I will conclude with three points. First, I will repeat what I have long maintained, namely that the impact of business rates is, of itself, a material mover and shaker of business decisions and policies. It does not exist in isolation. Why put oneself in a tangible, fixed asset such as highly rented business premises if one can operate from something else or in another way? I will leave that at that point.

Secondly, rates and rents are intertwined. Businesses naturally look at the overall costs of occupation when comparing their options, one area with another. If rate reductions simply bolster rents, nothing is gained. If rents are diminished by rates burdens, beware of impeding investment decisions in favour of high streets where one might want that investment to occur.

Finally, I will say a quick word on charitable relief. I do not call into question anything to do with the political policy that sits behind it. From a practical point of view, premises used for charitable and some not for profit community or social purposes—not just registered charities—can get 80% mandatory relief and may get another 20% discretionary relief on top. Of course, some of these compete with regular retailers, but I struggle to understand the rationale of the proposed selective denial of relief for private schools operating as charities in educating the young, as against any other philanthropic sector such as animal welfare, the arts, conservation and so on and so forth.

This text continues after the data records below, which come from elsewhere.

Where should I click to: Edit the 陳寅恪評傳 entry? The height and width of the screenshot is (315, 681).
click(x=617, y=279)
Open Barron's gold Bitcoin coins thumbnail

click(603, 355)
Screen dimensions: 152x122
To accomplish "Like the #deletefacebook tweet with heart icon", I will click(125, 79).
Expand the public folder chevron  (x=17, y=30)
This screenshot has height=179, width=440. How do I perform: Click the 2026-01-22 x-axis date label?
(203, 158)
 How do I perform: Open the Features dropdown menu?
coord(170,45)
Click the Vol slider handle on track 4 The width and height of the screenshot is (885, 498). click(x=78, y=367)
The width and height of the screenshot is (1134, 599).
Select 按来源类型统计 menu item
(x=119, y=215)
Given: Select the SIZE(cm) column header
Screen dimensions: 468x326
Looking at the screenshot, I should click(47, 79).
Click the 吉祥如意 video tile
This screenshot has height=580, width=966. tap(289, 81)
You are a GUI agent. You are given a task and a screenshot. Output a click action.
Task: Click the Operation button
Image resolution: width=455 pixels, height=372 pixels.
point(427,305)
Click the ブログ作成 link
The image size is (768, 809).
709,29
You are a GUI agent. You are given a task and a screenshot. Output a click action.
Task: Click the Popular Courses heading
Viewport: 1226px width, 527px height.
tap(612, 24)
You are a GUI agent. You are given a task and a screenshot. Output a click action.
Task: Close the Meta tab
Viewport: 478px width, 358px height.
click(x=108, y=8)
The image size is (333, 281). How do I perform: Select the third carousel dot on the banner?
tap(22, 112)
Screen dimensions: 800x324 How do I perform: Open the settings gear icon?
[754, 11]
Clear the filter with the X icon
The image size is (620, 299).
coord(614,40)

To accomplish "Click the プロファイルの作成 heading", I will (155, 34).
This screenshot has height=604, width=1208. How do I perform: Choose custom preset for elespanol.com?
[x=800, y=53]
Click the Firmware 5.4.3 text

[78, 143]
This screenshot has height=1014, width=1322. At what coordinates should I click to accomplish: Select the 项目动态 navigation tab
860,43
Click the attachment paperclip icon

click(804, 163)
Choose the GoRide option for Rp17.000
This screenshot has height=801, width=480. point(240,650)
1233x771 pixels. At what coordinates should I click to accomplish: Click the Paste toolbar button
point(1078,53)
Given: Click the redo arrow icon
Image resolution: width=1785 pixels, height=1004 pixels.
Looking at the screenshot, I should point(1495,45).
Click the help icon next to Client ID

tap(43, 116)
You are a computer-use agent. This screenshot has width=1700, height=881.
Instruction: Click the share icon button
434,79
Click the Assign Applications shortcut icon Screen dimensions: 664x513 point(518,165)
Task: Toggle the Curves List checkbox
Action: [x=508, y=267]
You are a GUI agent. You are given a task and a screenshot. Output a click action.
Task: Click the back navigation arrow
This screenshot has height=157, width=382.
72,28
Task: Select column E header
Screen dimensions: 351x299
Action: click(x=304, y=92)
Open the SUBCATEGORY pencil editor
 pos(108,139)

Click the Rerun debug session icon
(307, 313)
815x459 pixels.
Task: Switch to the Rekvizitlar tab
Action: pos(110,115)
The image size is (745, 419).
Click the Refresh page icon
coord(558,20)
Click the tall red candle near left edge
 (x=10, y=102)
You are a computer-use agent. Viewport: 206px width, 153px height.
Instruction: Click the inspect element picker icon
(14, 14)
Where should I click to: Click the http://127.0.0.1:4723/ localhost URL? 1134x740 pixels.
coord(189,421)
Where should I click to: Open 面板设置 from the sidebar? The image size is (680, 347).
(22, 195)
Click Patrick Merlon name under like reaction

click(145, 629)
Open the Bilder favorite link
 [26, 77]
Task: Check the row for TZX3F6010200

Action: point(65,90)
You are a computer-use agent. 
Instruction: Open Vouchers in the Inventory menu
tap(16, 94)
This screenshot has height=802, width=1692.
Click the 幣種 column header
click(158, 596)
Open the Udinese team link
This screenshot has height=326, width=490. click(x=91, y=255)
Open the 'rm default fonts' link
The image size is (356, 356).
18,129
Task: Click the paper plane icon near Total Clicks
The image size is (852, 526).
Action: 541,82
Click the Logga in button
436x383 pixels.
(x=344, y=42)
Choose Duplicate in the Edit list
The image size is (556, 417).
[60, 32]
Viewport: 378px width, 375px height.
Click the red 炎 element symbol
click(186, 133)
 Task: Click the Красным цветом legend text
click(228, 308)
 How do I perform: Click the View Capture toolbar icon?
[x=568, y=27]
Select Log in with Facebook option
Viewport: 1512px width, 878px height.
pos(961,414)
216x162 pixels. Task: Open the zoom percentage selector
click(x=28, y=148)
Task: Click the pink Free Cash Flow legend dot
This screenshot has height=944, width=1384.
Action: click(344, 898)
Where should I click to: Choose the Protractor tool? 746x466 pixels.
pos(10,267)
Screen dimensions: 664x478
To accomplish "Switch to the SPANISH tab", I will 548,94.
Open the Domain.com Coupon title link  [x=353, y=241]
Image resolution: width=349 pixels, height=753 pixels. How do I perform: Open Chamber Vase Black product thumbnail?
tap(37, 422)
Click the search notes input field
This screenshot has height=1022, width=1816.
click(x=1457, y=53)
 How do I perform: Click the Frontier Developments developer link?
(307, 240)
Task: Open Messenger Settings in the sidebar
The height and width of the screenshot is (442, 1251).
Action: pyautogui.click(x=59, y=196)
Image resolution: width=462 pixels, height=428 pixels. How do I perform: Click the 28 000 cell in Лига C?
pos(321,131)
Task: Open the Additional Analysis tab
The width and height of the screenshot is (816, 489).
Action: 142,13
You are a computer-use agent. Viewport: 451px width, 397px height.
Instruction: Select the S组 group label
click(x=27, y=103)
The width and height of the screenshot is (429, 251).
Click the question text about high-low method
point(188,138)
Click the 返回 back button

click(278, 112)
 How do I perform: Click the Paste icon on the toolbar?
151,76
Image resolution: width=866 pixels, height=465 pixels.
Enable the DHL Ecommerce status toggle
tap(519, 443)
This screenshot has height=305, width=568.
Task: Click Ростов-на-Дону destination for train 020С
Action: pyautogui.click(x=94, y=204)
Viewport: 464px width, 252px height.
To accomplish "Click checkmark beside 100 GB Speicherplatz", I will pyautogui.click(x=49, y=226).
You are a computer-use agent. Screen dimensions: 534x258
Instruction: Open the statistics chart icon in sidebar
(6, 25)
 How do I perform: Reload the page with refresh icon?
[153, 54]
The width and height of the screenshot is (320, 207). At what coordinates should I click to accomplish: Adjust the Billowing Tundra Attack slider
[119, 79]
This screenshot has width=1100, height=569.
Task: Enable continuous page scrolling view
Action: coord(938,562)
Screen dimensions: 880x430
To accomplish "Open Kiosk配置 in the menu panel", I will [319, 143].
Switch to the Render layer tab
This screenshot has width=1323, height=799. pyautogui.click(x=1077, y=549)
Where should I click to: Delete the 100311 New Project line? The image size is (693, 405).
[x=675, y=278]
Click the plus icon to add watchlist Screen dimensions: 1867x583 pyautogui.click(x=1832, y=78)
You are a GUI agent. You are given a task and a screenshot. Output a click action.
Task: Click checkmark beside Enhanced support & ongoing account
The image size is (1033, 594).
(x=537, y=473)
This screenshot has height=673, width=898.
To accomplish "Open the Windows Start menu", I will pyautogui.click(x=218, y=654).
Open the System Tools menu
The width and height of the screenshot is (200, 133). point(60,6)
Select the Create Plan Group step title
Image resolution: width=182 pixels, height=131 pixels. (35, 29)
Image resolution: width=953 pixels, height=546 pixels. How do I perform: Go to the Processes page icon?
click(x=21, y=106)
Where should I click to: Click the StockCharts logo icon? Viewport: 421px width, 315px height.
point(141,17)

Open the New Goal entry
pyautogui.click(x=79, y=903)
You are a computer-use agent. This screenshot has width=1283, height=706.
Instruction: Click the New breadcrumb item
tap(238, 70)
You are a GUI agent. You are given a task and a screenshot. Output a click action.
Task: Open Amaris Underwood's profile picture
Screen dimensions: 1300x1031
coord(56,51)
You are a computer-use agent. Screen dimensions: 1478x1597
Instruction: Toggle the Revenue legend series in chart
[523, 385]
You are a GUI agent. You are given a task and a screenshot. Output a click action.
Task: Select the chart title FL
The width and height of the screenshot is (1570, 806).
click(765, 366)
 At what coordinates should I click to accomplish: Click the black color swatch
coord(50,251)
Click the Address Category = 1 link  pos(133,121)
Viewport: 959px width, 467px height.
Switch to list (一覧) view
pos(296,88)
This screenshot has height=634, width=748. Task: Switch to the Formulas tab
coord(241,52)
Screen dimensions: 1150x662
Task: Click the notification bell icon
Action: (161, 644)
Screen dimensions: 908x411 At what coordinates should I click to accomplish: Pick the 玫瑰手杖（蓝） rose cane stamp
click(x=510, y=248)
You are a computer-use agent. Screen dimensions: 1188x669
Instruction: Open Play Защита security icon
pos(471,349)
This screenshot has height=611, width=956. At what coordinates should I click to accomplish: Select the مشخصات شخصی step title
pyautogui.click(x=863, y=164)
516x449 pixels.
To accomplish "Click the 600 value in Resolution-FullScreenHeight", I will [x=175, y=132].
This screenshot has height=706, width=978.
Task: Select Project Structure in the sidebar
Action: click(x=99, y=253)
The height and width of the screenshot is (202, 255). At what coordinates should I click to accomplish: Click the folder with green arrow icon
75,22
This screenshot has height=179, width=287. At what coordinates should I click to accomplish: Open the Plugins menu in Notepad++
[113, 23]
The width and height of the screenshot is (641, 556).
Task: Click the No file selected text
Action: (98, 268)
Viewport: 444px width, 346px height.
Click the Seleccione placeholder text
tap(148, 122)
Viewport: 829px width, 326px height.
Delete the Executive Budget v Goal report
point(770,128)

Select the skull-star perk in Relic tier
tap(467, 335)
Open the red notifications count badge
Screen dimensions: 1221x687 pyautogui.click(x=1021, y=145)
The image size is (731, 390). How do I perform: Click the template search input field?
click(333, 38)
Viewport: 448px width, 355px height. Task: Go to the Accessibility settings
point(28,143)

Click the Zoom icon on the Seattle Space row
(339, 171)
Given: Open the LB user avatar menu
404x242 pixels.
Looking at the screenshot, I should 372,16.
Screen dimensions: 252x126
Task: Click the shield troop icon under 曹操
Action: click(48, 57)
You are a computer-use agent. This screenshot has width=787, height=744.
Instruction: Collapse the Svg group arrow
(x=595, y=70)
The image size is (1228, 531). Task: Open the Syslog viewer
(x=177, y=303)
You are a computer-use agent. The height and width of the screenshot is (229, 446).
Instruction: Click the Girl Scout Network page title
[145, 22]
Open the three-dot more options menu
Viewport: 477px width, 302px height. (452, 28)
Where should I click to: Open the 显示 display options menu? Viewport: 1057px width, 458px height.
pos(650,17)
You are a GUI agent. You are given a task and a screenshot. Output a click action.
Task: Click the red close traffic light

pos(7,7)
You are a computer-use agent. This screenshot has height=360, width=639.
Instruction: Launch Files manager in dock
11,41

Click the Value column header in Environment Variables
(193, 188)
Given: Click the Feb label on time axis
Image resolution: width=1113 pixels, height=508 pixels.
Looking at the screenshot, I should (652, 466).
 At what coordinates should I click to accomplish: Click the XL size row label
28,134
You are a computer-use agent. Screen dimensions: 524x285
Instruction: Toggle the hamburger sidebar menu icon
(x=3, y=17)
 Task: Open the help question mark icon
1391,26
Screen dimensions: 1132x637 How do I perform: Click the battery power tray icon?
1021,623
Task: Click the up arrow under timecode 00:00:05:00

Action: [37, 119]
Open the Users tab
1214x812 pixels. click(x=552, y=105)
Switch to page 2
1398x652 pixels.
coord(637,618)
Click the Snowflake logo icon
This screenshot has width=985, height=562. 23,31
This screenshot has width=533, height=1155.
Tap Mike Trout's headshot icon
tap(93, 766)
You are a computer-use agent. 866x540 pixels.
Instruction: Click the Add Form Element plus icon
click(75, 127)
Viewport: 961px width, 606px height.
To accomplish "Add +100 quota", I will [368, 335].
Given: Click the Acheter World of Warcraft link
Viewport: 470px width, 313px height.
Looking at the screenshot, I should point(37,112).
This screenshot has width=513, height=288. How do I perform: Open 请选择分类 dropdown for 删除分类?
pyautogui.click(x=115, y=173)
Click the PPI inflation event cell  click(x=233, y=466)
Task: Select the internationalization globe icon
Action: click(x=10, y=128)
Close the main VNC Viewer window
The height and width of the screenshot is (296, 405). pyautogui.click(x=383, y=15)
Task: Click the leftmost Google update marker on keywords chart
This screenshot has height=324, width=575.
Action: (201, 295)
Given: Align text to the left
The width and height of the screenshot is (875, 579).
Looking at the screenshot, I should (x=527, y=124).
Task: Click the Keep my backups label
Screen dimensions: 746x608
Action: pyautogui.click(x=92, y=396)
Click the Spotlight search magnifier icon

Noble Lords will all know of situations that apply. This strikes me as arbitrary, if not actually discriminatory, that this should take place, especially when we are told that it is not policy under this Bill to differentiate, say, teaching hospitals or public service-type buildings from the £500,000 and above cohort. Well, if you can identify one particular lot of schools, you can certainly identify another lot and say, “Well, we won’t incorporate them”. I cannot believe that, in this modern age of computer technology, you cannot pick them out and make a pretty accurate and granular decision on how you are going to deal with these things. So it seems to me that this is an incredibly blunt instrument that is being applied here. I also think it requires further and better justification, particularly in relation to the charitable relief on private schools, because it appears to lack consistency.

All in all, the normal expectations of tax reform in the area of the manifesto pledge do not appear to be met in this Bill as presented. I, for one, certainly hope that between us we can change that for the better.